Heavily Invested in Integration
Separating U.S. firms from their partnerships in Mexico may be a much riskier task than many supporters of protectionism yet realize. Integrated supply chains now link Canada, the United States and Mexico, so much of what is produced in each of these NAFTA members has content previously imported from its neighbors, notes Gary Clyde Hufbauer, senior fellow at the Peterson Institute for International Economics. For example, about 70% of the value of any Honda CR-V built in Jalisco, Mexico, comprises inputs imported into Mexico from the United States and Canada. To establish these supply chains, private firms in all three countries have invested heavily in their neighbors: U.S. companies have invested about $387 billion in Canada and $108 billion in Mexico. Canadian firms have invested $348 billion in the United States and $14.8 billion in Mexico.
Further investments are needed to enhance the competitiveness of NAFTA as a whole, and generate more of the kinds of high-quality jobs that NAFTA’s critics crave, Hufbauer notes. “Each of the three governments must enhance its country’s economic competitiveness by domestic reforms in areas such as education, infrastructure and tax policy. But by cooperating” – with one another, rather than trying to protect their markets from foreign competition – “they can spur the entire North American economy.” Most major firms are aware of the opportunities ahead. According to Kirk Sherr, president of Clearview Strategy Group, a Virginia-based energy consultancy, “For most U.S. large businesses that produce any kind of tangible goods, the likelihood that they have a significant presence in Mexico is very high. Most of them have tremendous investments [there], and it is frequently the case that their Mexican factories and their Mexican production are among their most profitable.”
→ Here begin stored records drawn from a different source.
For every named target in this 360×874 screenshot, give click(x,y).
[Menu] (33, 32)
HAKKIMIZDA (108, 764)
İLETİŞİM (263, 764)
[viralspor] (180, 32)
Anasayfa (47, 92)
Moreover, if the next U.S. president moves to leave NAFTA, such a decision might lead the government of Mexico to take retaliatory measures that would have significant negative costs for the U.S. economy and for the large number of U.S. corporations that do business in Mexico. In one possible scenario, argues Hufbauer, the next U.S. president could try to use the six-month termination clause in the NAFTA agreement to negotiate enough concessions from Mexico to preclude the U.S. from actually having to leave NAFTA.
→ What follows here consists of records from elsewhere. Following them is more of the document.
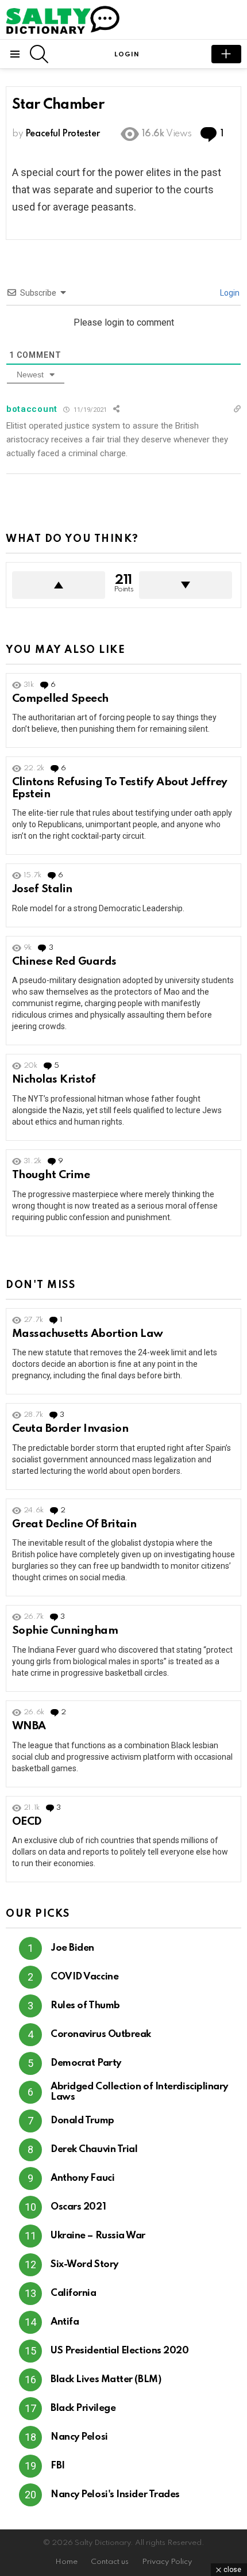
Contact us (110, 2562)
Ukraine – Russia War (98, 2236)
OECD (27, 1821)
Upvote (58, 585)
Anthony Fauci (82, 2178)
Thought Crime (51, 1174)
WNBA (29, 1726)
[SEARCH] (39, 54)
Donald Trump (82, 2121)
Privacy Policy (167, 2562)
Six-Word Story (84, 2264)
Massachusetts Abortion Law (87, 1333)
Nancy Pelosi (79, 2437)
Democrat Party (86, 2063)
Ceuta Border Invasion (70, 1428)
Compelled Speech (60, 698)
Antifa (65, 2322)
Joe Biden (72, 1948)
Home (66, 2562)
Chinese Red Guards (64, 961)
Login (229, 292)
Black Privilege (83, 2408)
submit (226, 54)
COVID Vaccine (84, 1977)
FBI (58, 2466)
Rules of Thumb (85, 2006)
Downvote (185, 585)
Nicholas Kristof (54, 1079)
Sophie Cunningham (65, 1630)
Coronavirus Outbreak (101, 2034)
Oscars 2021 (78, 2207)
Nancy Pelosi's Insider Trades (115, 2494)
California (74, 2293)
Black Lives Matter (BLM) (106, 2379)
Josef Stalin (42, 889)
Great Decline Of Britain (74, 1524)
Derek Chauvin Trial (94, 2149)
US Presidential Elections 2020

NAFTA “has been more important for Mexico [than for the U.S.], because more than 95% of Mexico’s exports to NAFTA countries have been [shipped to] the United States.”–Daniel Villegas
“My thinking is that it is a three-way negotiation between the Mexican government, Trump or his new trade czar, and U.S. companies,” Hufbauer explains. “What [Trump] really wants to do is to create some story line where jobs are created in the United States. There are a lot of companies in the U.S. that use Mexico as part of their supply chain, which is critical for what they are producing. Presumably, he would lean on those companies to enlarge their factories in the U.S.; to build new factories in the U.S.; to do something that would give some visible headline numbers for new employment in the U.S. as the price for not putting tariffs or new tariffs on those particular products. I can imagine Trump doing this and hoping to get a lot of companies [in the U.S.] to pledge to build in the U.S.”